Then they said, “Come, let us build ourselves a city and a tower with its top in the heavens, and let us make a name for ourselves, lest we be dispersed over the face of the whole earth.”
There are so many questions that arise out of the story of the Tower of Babel, so instead of finding a clever story to illustrate the point of the story, let’s just take a few minutes to answer some of those questions.
1) Did this really happen?
Honestly, you could ask that about everything in the Bible. And if we’re going to say that one thing did happen, but another thing didn’t, then it opens the entire Bible to doubt. In some way, yes, I absolutely believe the story is true. People decided they were just as good as God – we still see that every day, don’t we? So it has the ring of truth and believability.
2) What was wrong with building a tower?
I’m sure God has no problem with people building towers. Just look at the skyline of any major city and you’ll see huge buildings that reach toward the sky. The problem wasn’t with the building, but with why they were building it.
3) So, why was God mad with them?
In the first chapter of Genesis, God gave a simple command: “Fill the earth and subdue it.” God didn’t want people to just congregate in one place. He wanted them to spread out over all the earth and carry God’s message with them. At Shinar, they decided to all stay and do things their way. That’s where you hear them say, “Let us make a name for ourselves, lest we be dispersed over the face of the whole earth.” They didn’t want God’s way, but their own.

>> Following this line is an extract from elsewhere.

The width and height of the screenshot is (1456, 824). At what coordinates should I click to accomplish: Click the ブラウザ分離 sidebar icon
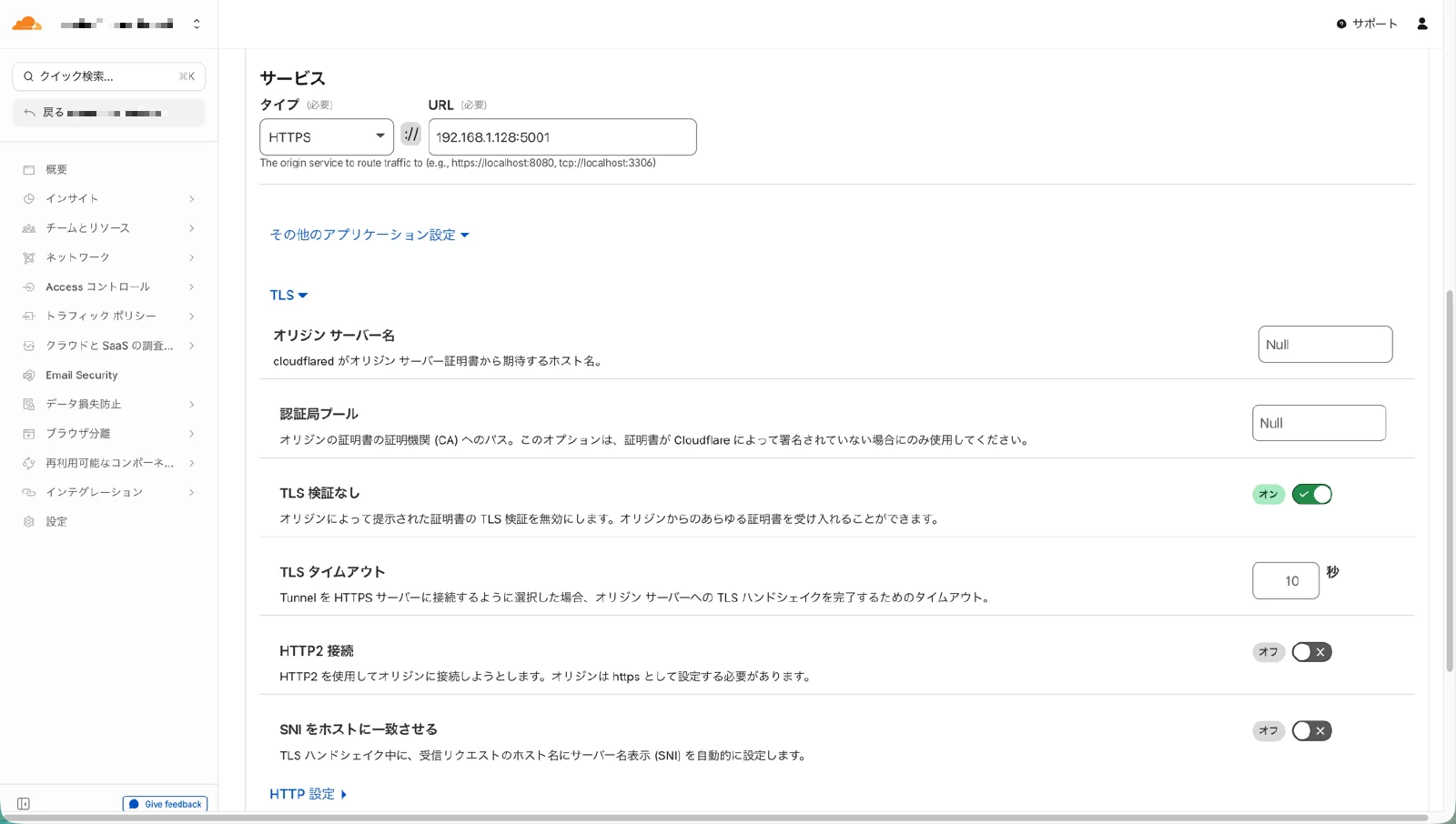pyautogui.click(x=28, y=433)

4) Is this the origin of languages?
It would seem so. God, in order to keep all of the people from uniting – ultimately against Him – “confused” their language into many, and He himself scattered them in different directions so they would do what He originally commanded.
5) How high was the tower?
No one knows, and the height wasn’t really the point. The condition of their hearts was far more important, and it seemed that mankind had so quickly after the Flood decided again that people knew more than God. As far as the height of the tower, without the understandings of modern engineering and materials like steel, it’s doubtful they truly could have ascended into the heavens with their tower. But if God hadn’t intervened, it’s also doubtful they ever would have stopped trying to accomplish that.
6) What lesson can I learn from this story?
Basically, doing things God’s way is always right and never wrong. If God tells us to do something, we should never assume that we’re smarter than He is, and look for a better way without Him. All such effort will ultimately fail and prove to be foolish.